-------- Records supplied

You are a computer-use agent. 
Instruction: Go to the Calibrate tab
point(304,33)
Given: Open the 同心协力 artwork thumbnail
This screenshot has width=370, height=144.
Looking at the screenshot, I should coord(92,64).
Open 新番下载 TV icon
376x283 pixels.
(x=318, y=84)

----------------

#### [What to do]
From the entries above, select every line that contains the word "Open" and copy each one out.

#### [Solution for this problem]
Given: Open the 同心协力 artwork thumbnail
Open 新番下载 TV icon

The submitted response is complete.